Kelrey mengatakan, putusan MK seharusnya menjadi rujukan final dan mengikat dalam praktik ketatanegaraan, bukan ditafsirkan ulang melalui peraturan internal institusi eksekutif. Menurutnya, ketika sebuah Perpol digunakan untuk memperluas makna atau ruang lingkup putusan MK, maka telah terjadi pergeseran kewenangan tafsir dari lembaga yudisial ke ranah administratif. “Dalam kondisi seperti ini, MK berisiko direduksi dari penjaga konstitusi menjadi sekadar referensi normatif,” ujar Kelrey. Jakarta, Rabu (17/12/2025)
Ia menegaskan bahwa klaim Kapolri yang menyebut Perpol 10/2025 sebagai implementasi putusan MK tidak cukup dinilai dari kepatuhan formal semata. “Implementasi putusan MK harus dilihat secara substansial, apakah benar-benar mematuhi batas konstitusional atau justru melampauinya,” katanya.
Lebih lanjut, Kelrey menyampaikan bahwa praktik kepatuhan formal namun pembangkangan substansial terhadap putusan pengadilan konstitusi pernah terjadi di sejumlah negara. Ia mencontohkan Hungaria dan Polandia, di mana pemerintah tetap menjalankan putusan pengadilan secara administratif, tetapi menerbitkan regulasi turunan yang mengosongkan makna putusan tersebut. “Model seperti ini dikenal sebagai pelemahan konstitusi secara sistemik dan halus,” tegasnya.
Menurut Kelrey, persoalan Perpol 10/2025 tidak semata menyangkut Polri sebagai institusi, melainkan menyentuh fondasi negara hukum Indonesia. Ia mengingatkan bahwa jika setiap lembaga eksekutif merasa berhak menafsirkan sendiri putusan MK melalui regulasi internal, maka daya ikat putusan MK akan melemah secara nyata meskipun tetap berlaku secara formal.
“Ini bukan soal mendukung atau menolak Polri, tetapi soal menjaga supremasi konstitusi,” kata Kelrey.
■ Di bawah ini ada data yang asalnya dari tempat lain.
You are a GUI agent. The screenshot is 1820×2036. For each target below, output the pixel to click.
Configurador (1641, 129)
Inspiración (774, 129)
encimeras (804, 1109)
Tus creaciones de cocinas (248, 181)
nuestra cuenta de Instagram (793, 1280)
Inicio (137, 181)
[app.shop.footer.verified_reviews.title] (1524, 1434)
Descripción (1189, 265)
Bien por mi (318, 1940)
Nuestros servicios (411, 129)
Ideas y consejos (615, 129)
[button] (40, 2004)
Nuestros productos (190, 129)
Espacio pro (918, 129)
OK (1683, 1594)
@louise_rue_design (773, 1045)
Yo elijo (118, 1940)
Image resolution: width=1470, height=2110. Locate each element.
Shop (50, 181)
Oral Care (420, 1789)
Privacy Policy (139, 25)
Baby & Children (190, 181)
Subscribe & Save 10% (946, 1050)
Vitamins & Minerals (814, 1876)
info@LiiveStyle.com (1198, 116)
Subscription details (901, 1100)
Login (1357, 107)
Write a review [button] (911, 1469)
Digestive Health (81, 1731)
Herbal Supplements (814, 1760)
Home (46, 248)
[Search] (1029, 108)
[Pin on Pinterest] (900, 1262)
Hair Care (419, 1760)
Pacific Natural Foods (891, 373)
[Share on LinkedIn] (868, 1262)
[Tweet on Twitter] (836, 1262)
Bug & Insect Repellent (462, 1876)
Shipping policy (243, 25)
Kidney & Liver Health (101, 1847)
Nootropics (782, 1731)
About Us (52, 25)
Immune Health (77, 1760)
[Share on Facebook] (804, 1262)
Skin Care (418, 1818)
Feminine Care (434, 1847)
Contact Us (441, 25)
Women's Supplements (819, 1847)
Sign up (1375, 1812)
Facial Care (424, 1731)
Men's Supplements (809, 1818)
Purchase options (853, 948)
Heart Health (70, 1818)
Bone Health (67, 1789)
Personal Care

Ia menutup pernyataannya dengan menegaskan bahwa konstitusi tidak selalu dilemahkan melalui pelanggaran terbuka, melainkan melalui kepatuhan semu yang dinormalisasi. “Ketika tafsir pejabat administratif mulai mengungguli putusan MK, maka yang dipertaruhkan adalah masa depan negara hukum itu sendiri,” ujarnya.